[Selected excerpt]
================================
# Pulled King Oyster Mushroom Sandwich



## powerplantop (Sep 3, 2017)

INGREDIENTS

1 each large Videla Onion Sliced or chopped
1 teaspoon  oil
1/8 teaspoon salt
3 pound King Oyster Mushrooms
1 cup vegan BBQ sauce vegan or gout friendly
1/8 teaspoon salt
1/8 teaspoon black pepper
2 slices bread

INSTRUCTIONS

Slice onion toss with oil and 1/8 teaspoon of salt. Wrap in aluminum foil and put into pre heated cooker.

After 1 hour cut mushrooms in half length wise and add to cooker.

After 1 hour remove mushrooms shred and place into a casserole dish. Remove onions and add to dish. Add 1 cup vegan BBQ sauce and mix. Taste and if needed add salt and pepper.

Place casserole dish (uncovered) with mushrooms and sauce into cooker for 1 hour.

Remove from the cooker and assemble sandwiches.

Printable recipe here: Pulled King Oyster Mushroom Sandwich


----------



## goodfood (Sep 4, 2017)

Mushrooms - IMO - have a great taste which is - again IMO - overpowered by anything like a BBQ sauce.

I've even stopped using any onions with them - unless just have a ton of orfinary 'champignons' and add the onions for variety sake.


----------
================================
[Listing]

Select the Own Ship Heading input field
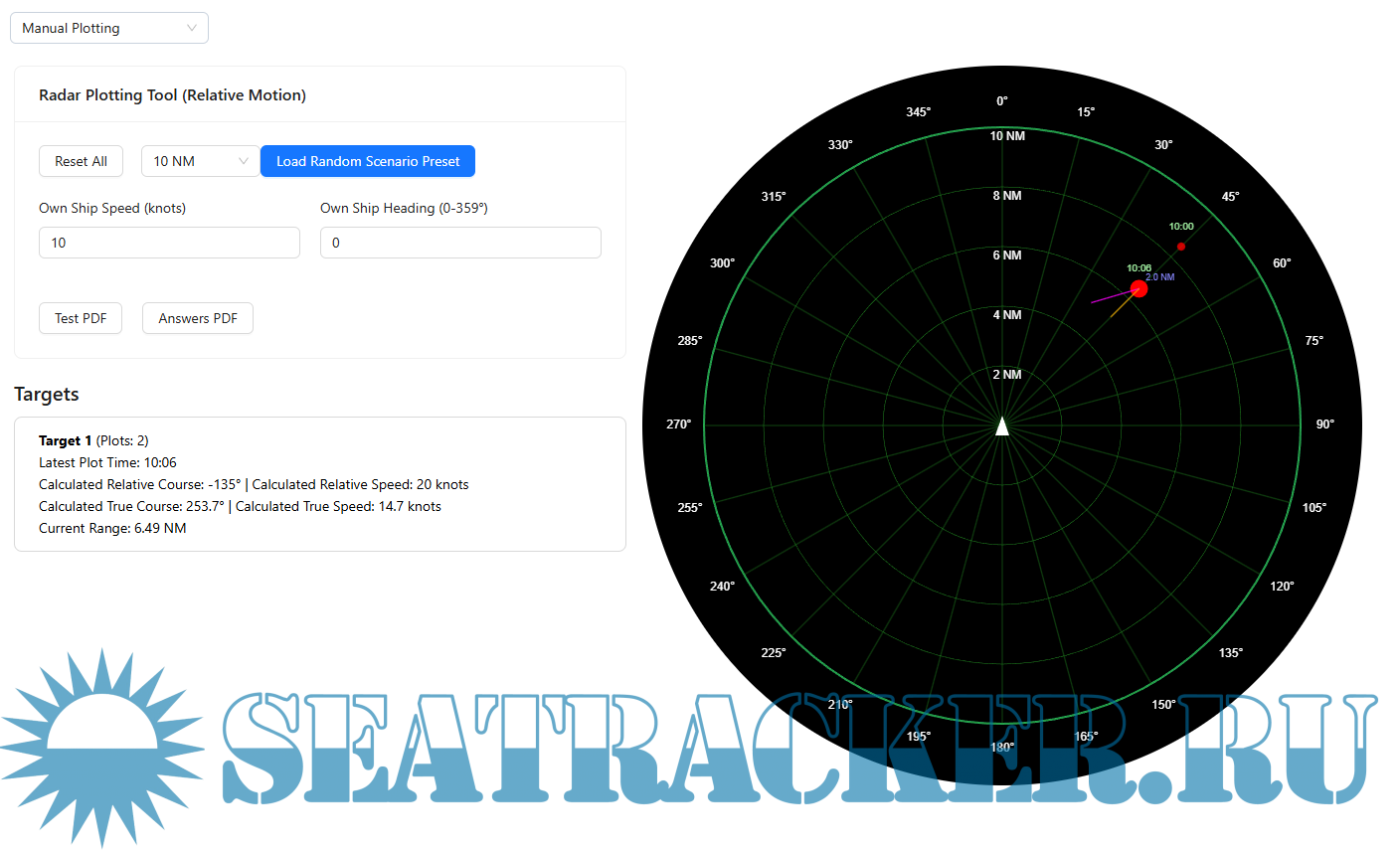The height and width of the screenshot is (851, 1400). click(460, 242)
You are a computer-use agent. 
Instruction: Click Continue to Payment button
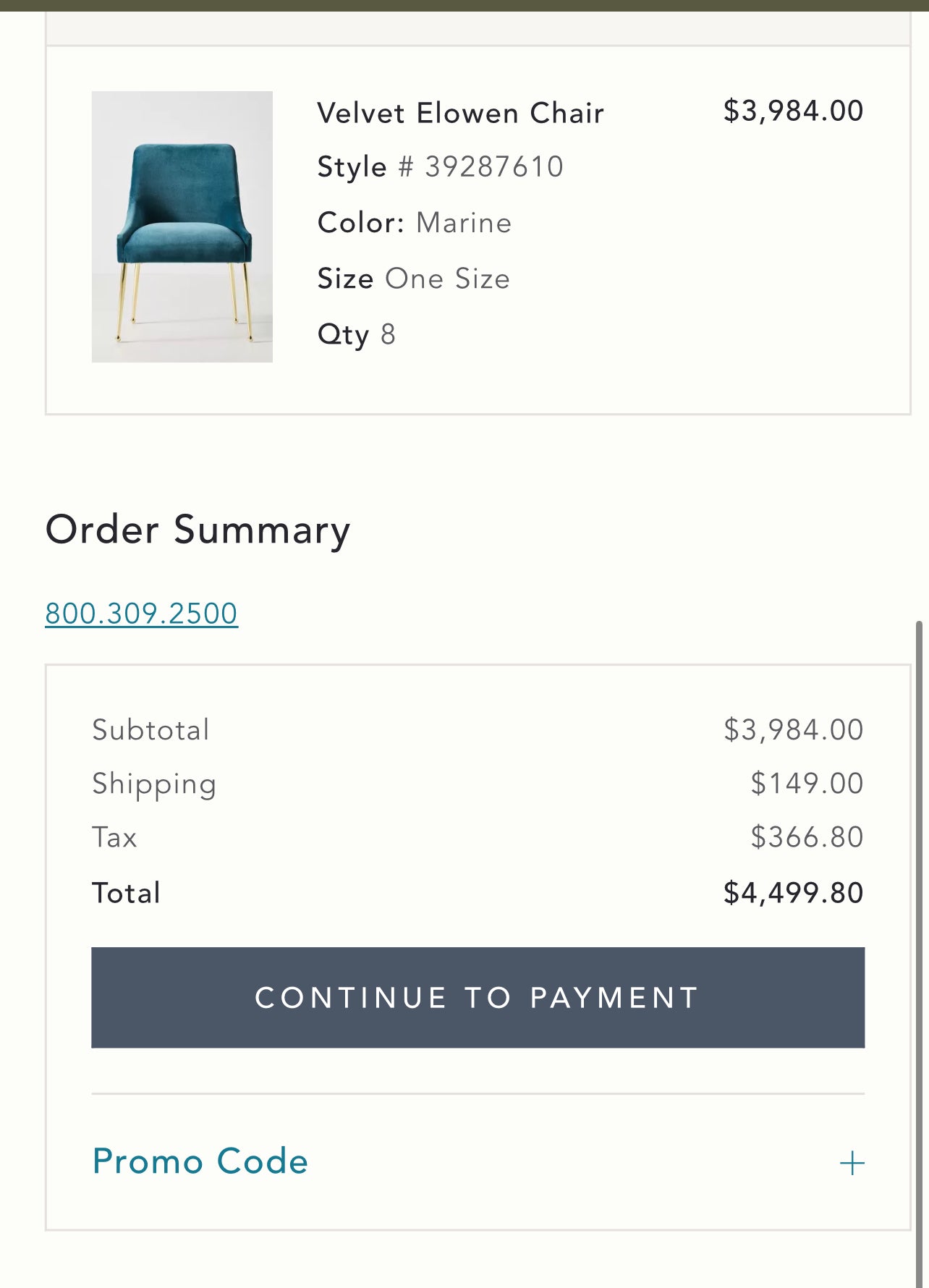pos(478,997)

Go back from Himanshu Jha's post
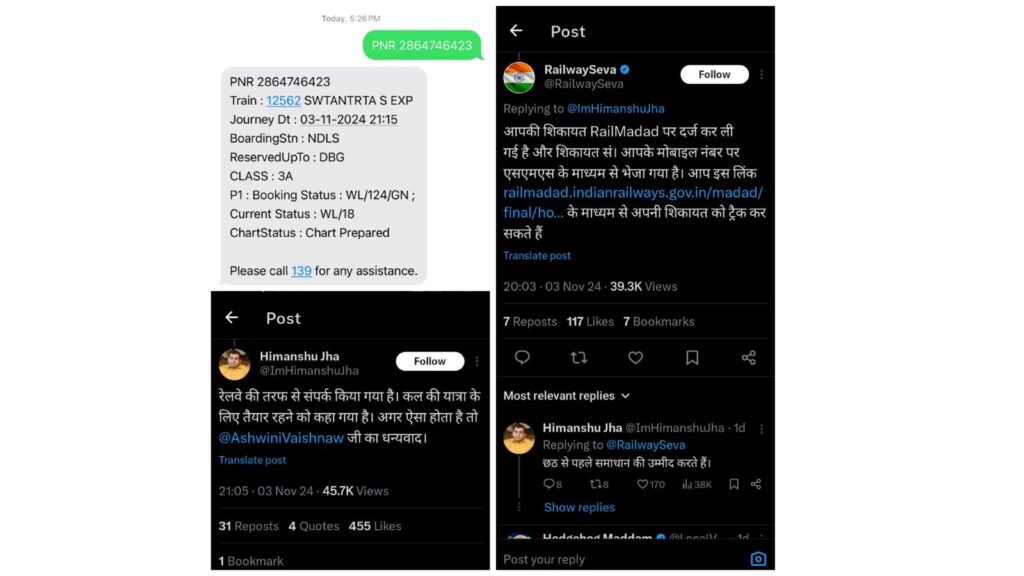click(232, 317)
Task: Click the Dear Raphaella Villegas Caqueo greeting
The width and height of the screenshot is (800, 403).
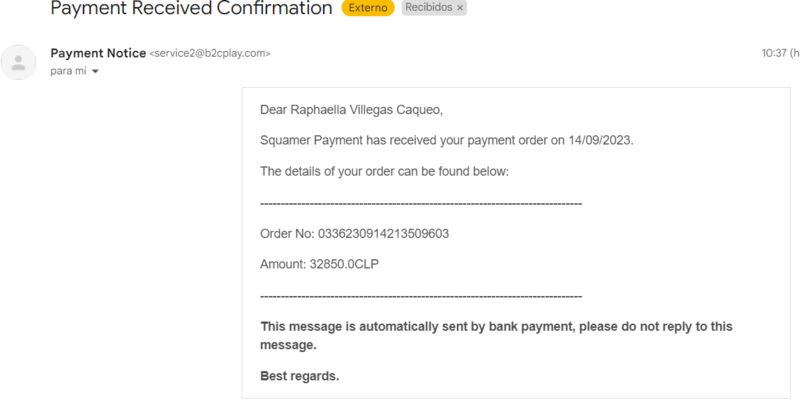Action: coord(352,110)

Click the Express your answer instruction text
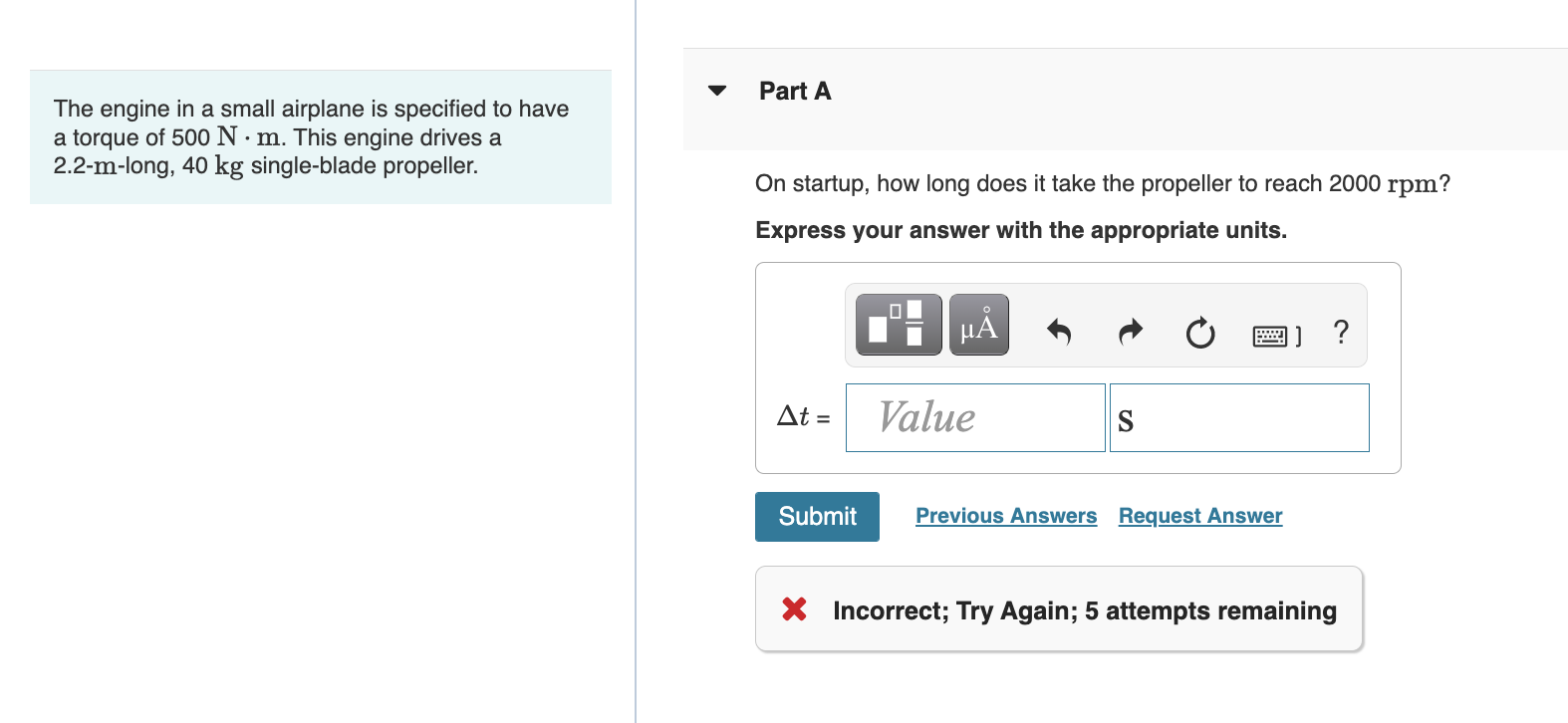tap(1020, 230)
================================
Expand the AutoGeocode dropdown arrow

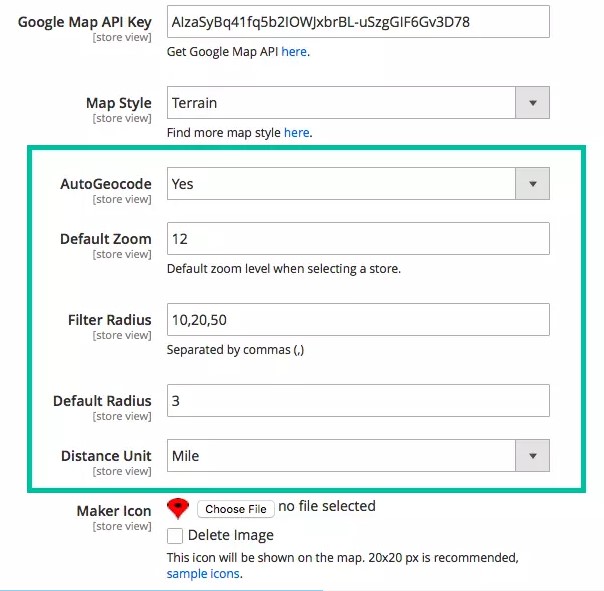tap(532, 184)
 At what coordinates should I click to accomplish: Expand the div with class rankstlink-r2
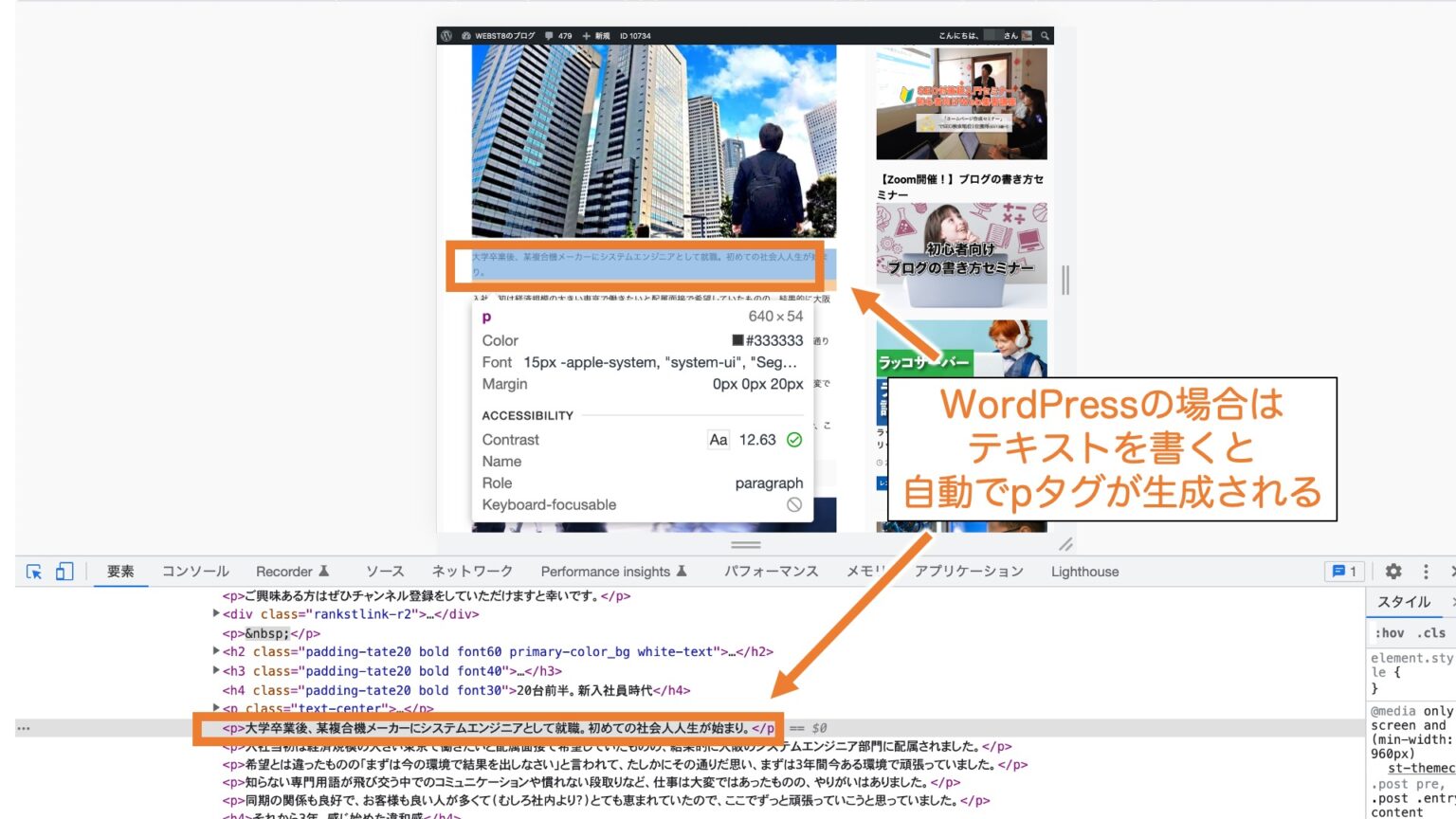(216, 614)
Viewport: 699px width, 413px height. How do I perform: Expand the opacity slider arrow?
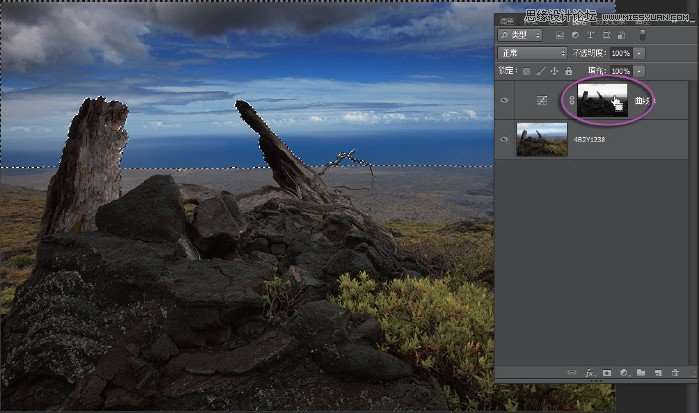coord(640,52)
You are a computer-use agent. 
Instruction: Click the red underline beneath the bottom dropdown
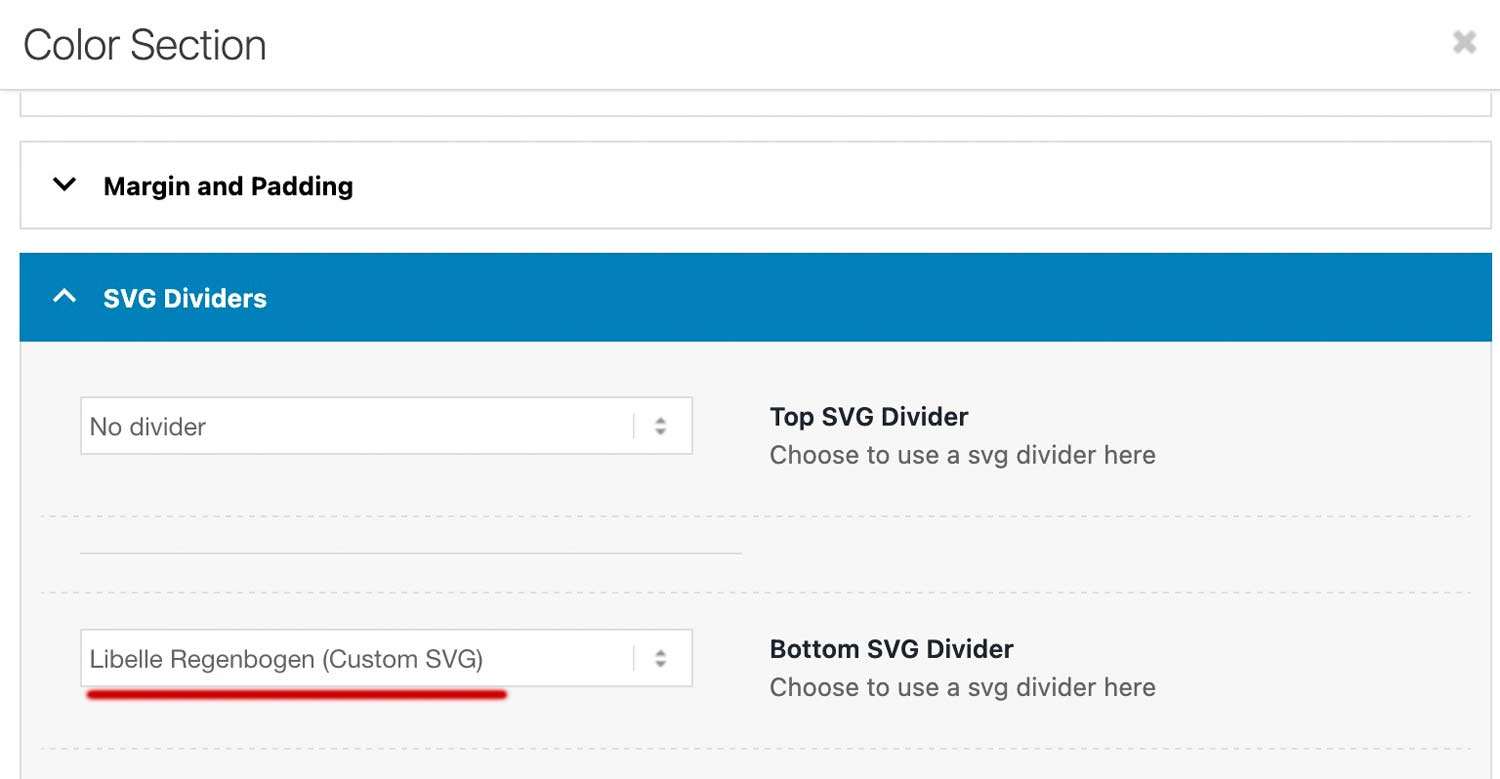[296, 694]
================================
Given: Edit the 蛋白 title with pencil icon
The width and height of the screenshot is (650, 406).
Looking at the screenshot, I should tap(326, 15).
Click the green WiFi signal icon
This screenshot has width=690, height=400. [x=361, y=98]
================================
[What to produce]
Duplicate the part of the mushroom sandwich thread that begins at the words "Place casserole dish" and stops after "(Sep 4, 2017)".

[Complete output]
Place casserole dish (uncovered) with mushrooms and sauce into cooker for 1 hour.

Remove from the cooker and assemble sandwiches.

Printable recipe here: Pulled King Oyster Mushroom Sandwich


----------



## goodfood (Sep 4, 2017)